I can give you evidence that the human nervous system filters stimulus and recreates the outer world as you perceive it. Three examples off the top of my head are blind spots, filtering out background noise, and conformity.There are more but 3 will take me long enough to explain. Just keep in mind there is a difference between saying reality is perceived and human s can never totally escape subjectivity and saying there is no reality and all things are equally true. You have a habit of misstating my position on that matter.

Blinds pots are cause by the way mammalian eyes work. There is an optic nerve at the back of the eye that connect it to our brains. This blocks the photo receptors at the back of our retinas. You can test for your own blind spot and see evidence of it by following the directions here: http://faculty.washington.edu/chudler/chvision.html. When both eyes our open, the brain can cover up the blind spots by taking information from both eyes and reassembling it. If we saw only the stimulus actually received by our eyes and carried through the optic nerves "as is" we would have all sorts of dots and little floaty bits in our vision. Our brain essentially "Photoshops" what we see for us before we see it. "Projections from the retina to the brain generate retinotopic maps...Defined groups of neurons in the primary visual cortex process different aspects of visual information. This can lead to all sorts of interesting optical illusions but I won't paste those urls here. The fact is what you think you see is limited by your abilty to pick up stimulus, processed and essentially resembled so it looks whole. Without even getting to abstract thought and higher cognition, your perception is biased and your view necessarily subjective. I will have to give my next two bits of evidence in another post as RL calls now.

Several attributes of visual information go to the primary visual cortex: motion, form or shape, and color. These aspects of the visual scene travel to different modules or groups of cortical cells (some are given names such as "columns" or "blobs.") In order for us to perceive and interpret these kinds of visual information, other brain areas beyond the primary visual cortex must process the signals and put the visual scene back together." http://faculty.washington.edu/chudler/eyetr.html

16 years ago #5673
Bev writes:

I am not sure how many times I can say there is a difference between abstract concepts that we created and physcical nature.

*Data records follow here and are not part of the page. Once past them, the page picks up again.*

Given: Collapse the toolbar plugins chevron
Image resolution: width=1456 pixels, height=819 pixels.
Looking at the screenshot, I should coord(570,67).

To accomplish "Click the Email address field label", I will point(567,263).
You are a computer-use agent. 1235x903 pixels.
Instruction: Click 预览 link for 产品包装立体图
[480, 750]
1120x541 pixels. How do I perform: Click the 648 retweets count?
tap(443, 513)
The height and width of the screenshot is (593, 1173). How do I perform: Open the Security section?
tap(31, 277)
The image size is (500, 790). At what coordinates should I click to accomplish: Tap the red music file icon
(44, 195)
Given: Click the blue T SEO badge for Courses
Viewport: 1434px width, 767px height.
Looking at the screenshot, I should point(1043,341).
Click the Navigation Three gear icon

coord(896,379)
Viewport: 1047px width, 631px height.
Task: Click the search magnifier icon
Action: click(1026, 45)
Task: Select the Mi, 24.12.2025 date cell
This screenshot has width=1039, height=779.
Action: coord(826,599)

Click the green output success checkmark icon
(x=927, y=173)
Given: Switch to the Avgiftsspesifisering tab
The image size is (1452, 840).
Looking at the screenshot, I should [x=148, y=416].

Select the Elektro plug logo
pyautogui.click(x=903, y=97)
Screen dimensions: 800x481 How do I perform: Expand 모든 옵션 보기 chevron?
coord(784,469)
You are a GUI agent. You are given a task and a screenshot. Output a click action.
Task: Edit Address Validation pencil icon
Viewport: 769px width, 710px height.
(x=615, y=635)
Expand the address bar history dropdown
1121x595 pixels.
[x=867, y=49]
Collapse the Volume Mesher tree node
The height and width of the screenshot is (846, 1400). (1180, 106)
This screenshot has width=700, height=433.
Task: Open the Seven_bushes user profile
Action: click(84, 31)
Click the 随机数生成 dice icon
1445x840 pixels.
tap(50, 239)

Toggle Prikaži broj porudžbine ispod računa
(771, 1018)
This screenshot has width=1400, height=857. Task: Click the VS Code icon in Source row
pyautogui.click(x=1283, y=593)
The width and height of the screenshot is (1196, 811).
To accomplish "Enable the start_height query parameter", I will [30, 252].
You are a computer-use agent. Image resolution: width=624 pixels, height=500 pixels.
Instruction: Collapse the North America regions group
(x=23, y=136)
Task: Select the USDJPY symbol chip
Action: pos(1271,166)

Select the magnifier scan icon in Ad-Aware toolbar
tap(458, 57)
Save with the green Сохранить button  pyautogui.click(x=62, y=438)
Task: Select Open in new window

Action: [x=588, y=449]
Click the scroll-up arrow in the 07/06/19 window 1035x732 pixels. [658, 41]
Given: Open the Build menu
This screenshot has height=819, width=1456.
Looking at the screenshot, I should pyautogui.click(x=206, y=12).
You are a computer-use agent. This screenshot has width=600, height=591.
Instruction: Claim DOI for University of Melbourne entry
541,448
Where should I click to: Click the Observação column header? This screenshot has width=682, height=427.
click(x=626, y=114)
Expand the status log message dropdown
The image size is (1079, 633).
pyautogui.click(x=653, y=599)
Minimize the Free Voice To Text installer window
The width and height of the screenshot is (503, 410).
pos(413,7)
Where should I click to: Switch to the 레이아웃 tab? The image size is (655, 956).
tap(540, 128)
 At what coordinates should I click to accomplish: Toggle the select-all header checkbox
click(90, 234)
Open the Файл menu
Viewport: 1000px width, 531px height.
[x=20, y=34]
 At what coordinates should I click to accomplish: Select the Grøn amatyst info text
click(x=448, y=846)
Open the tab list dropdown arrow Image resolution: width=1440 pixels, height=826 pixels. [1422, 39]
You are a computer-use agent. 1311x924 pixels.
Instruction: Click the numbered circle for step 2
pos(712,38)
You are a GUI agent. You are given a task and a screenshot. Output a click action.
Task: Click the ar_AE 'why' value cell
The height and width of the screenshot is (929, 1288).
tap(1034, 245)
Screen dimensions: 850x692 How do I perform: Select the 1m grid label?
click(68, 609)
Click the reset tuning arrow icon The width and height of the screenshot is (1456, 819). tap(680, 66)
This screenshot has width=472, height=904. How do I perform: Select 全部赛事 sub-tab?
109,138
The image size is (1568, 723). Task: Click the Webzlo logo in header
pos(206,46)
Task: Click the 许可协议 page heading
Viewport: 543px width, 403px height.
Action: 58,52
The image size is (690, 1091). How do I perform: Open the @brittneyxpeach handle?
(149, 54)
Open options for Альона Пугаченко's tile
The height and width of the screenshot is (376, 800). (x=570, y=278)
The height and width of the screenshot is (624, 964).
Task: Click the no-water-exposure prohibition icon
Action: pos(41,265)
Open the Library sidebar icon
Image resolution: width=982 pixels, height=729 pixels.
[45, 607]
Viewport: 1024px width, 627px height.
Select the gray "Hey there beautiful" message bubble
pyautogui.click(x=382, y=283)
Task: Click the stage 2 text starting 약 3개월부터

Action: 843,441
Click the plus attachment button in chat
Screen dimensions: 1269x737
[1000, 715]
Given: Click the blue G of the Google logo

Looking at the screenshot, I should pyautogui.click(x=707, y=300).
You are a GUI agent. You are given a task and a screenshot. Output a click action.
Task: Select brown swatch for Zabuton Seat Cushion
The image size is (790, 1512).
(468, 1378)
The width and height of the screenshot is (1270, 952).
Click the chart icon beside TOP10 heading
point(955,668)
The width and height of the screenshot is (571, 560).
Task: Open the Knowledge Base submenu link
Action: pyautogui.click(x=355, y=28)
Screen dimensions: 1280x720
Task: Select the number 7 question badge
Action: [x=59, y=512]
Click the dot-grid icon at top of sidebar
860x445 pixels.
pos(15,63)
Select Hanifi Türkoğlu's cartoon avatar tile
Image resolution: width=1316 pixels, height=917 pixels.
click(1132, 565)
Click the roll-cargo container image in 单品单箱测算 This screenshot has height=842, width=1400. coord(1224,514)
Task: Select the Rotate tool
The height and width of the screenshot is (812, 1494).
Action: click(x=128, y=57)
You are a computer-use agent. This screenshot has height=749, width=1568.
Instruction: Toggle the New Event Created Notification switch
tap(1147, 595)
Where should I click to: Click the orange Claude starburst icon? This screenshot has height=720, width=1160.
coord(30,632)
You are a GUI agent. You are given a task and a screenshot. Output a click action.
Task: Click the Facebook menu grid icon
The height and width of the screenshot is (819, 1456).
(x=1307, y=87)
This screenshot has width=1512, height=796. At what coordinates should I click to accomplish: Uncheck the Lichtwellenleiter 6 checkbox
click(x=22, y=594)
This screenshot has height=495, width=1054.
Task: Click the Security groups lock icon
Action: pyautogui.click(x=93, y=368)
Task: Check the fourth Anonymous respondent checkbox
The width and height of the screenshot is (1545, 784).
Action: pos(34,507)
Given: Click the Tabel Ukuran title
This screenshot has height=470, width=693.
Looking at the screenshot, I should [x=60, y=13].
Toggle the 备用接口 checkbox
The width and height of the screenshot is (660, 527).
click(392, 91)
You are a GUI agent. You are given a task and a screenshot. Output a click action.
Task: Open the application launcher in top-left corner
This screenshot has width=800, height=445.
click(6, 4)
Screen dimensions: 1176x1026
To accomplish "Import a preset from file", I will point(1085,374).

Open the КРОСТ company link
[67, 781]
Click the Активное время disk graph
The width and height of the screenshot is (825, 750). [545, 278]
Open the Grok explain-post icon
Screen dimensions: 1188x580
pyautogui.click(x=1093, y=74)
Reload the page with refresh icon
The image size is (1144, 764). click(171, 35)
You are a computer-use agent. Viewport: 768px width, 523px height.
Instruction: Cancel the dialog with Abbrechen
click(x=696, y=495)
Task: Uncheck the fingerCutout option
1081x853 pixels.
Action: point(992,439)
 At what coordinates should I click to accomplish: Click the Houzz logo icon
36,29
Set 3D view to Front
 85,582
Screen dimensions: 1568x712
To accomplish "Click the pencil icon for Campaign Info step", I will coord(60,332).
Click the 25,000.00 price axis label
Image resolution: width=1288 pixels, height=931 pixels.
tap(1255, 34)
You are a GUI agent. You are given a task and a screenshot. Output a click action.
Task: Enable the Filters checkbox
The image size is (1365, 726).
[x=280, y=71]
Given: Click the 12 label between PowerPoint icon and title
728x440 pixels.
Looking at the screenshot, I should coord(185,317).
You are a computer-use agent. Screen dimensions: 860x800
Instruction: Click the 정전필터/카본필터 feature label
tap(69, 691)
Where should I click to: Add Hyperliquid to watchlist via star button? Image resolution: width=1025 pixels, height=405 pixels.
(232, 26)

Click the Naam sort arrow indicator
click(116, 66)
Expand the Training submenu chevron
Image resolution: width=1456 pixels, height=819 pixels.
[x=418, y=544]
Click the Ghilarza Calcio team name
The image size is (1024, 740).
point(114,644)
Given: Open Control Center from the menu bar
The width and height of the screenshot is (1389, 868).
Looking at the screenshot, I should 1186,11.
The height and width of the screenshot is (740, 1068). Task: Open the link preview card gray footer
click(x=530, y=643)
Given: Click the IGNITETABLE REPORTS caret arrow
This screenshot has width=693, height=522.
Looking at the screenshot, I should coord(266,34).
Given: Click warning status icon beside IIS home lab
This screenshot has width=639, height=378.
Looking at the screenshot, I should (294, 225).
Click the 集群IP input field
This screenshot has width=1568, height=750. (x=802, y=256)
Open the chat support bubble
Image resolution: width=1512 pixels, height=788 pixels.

But that's just my point. I don't want you to say the same thing again. I want you to give evidence for what you said.

I will add, though, that I consider our concepts to be part of physical nature.

I have never disagreed that, e.g., a concept of a wombat is not a wombat. Most concepts are different from the objects they refer to or describe. But I can't see how this commits one to subjectivism. On the contrary, it fits in smoothly with the idea that most of reality si what it is quite independently of what we think about it.